43    Jullie hebben gehoord dat er gezegd is:
       Je zult wie je nabij is daad-werkelijk liefhebben
       en je vijand haten. [Lev.19,18]
44    Ik echter zeg jullie:
       Heb je vijanden daad-werkelijk lief,
       zegen wie jou vervloekt,
       doe goed aan wie jou haat
       en bid voor wie jou vervolgt.
45    Dan worden jullie kinderen van de Vader in de hemelen,
       want hij laat zijn zon opgaan over slechten en goeden
       en laat het regenen over integeren en niet-integeren.
46     Want als jullie [alleen] liefhebben wie jullie liefheeft,
       wat is dan je verdienste?
       Doen de tollenaars [die hun eigen volk uitbuiten] niet hetzelfde?
47    En als jullie alleen je vrienden begroeten [= zegenen met vrede],
       wat doe je dan extra?
       Doen de niet-Joden [die volgens de wet buiten Gods plan vielen] niet hetzelfde?
48    Wees dus volkomen integer
       zoals jullie Vader in de hemelen volkomen integer is.

Ook hier weer een toch behoorlijk typisch ‘Christelijk’ gegeven. ’t Is te zeggen: Jezus dééd het – en hoopt dat wij het ook doen. Maar dat laatste is nog maar de vraag! De radicaliteit van het Evangelie valt ons (o.a.) op dit punt behoorlijk zwaar!
Let wel: er staat niet dat onze vijanden onze vrienden moeten worden. ‘Vrienden’ zijn mensen met wie je veel gemeenschappelijk hebt. Maar ‘liefde’, in de volle, christelijke zin van dat woord, gaat niet over ‘een klik hebben met iemand’. Wél gaat het erom ervoor te kíezen de ander – wie dan ook, ook je ‘vijand’ dus – te zien als óók een kind van G-d, en dus naar hen te leren kijken zoals G-d naar hen kijkt.
Dat maakt het er niet makkelijker op!
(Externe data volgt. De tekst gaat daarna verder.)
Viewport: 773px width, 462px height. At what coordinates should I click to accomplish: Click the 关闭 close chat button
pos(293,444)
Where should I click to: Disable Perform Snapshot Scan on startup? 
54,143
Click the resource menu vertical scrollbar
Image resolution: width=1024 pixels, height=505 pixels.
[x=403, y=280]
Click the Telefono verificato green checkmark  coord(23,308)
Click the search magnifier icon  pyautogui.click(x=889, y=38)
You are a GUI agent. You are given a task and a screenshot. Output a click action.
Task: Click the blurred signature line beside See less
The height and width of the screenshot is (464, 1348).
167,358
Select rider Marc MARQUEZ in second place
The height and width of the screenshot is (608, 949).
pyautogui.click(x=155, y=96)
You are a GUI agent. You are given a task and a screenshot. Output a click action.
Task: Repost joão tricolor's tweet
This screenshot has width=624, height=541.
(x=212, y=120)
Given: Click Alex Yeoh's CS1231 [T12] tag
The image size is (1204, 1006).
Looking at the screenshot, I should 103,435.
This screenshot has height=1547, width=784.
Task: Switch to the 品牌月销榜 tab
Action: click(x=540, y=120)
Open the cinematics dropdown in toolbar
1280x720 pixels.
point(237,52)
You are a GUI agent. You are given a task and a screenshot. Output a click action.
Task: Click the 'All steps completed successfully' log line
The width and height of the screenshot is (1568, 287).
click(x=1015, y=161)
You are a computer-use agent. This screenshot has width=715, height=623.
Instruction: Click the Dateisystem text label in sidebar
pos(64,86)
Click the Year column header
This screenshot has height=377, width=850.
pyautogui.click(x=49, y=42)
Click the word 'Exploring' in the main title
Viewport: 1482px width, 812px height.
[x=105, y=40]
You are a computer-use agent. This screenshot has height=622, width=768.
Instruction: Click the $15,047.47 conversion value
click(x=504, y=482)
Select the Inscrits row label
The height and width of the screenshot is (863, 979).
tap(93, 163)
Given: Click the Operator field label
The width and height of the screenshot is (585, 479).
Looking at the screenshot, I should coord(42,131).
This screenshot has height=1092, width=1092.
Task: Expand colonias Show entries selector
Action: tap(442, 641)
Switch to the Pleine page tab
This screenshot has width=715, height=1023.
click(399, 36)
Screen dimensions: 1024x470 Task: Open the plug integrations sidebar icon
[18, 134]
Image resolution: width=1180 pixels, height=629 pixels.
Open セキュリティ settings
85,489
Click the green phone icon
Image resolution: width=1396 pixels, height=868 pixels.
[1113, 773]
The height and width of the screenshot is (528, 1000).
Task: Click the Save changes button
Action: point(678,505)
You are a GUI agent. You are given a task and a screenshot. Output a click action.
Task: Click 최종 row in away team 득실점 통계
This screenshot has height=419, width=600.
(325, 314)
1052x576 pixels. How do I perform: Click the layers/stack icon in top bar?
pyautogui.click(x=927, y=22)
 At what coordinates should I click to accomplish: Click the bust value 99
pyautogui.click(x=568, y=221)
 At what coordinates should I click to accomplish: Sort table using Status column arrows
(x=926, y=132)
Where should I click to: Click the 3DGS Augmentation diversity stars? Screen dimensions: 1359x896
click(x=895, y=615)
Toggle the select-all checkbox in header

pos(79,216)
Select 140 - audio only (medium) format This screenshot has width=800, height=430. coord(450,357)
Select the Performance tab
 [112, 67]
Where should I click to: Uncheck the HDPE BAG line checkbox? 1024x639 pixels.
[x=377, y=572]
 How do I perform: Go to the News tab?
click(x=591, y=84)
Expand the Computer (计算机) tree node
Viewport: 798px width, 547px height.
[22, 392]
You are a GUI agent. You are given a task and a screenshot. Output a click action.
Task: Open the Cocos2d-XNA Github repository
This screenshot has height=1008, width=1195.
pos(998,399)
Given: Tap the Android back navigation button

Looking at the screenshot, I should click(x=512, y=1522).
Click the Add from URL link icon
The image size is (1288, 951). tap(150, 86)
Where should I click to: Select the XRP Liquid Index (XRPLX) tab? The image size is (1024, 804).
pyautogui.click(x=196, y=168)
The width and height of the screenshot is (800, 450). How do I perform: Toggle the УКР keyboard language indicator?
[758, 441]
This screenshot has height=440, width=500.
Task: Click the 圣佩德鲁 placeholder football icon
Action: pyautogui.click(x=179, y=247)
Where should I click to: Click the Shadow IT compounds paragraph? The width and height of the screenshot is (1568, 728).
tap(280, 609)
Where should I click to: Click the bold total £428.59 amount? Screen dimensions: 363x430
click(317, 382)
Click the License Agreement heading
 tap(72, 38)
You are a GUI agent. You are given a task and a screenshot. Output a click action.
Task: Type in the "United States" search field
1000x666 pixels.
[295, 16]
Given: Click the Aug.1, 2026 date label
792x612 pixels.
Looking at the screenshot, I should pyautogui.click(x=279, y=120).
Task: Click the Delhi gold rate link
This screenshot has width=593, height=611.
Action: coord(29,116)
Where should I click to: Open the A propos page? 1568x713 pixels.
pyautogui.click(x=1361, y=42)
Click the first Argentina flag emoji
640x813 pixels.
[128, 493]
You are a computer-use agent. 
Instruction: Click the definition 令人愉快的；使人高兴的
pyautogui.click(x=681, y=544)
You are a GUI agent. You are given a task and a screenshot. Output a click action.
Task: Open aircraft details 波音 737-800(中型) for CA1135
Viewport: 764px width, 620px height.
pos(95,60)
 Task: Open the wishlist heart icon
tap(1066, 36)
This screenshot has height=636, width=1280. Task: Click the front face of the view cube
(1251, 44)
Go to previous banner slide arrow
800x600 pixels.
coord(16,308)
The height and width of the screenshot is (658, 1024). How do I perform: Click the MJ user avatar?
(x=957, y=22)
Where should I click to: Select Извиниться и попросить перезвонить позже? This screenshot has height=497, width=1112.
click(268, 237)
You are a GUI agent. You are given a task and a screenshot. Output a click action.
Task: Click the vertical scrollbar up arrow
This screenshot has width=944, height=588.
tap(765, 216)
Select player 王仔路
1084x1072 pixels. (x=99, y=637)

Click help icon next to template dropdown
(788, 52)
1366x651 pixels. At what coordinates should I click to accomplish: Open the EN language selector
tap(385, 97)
Mensen als wij zijn, blijven wij erg geneigd terug te slaan (zie gisteren, over de vergelding). Christen zijn – of wellicht juister: christen proberen te worden – vraagt juist deze natuurlijke neigingen tegen te gaan, en dat kan enkel als wij daar heel bewust voor kiezen en beetje bij beetje daarin willen groeien.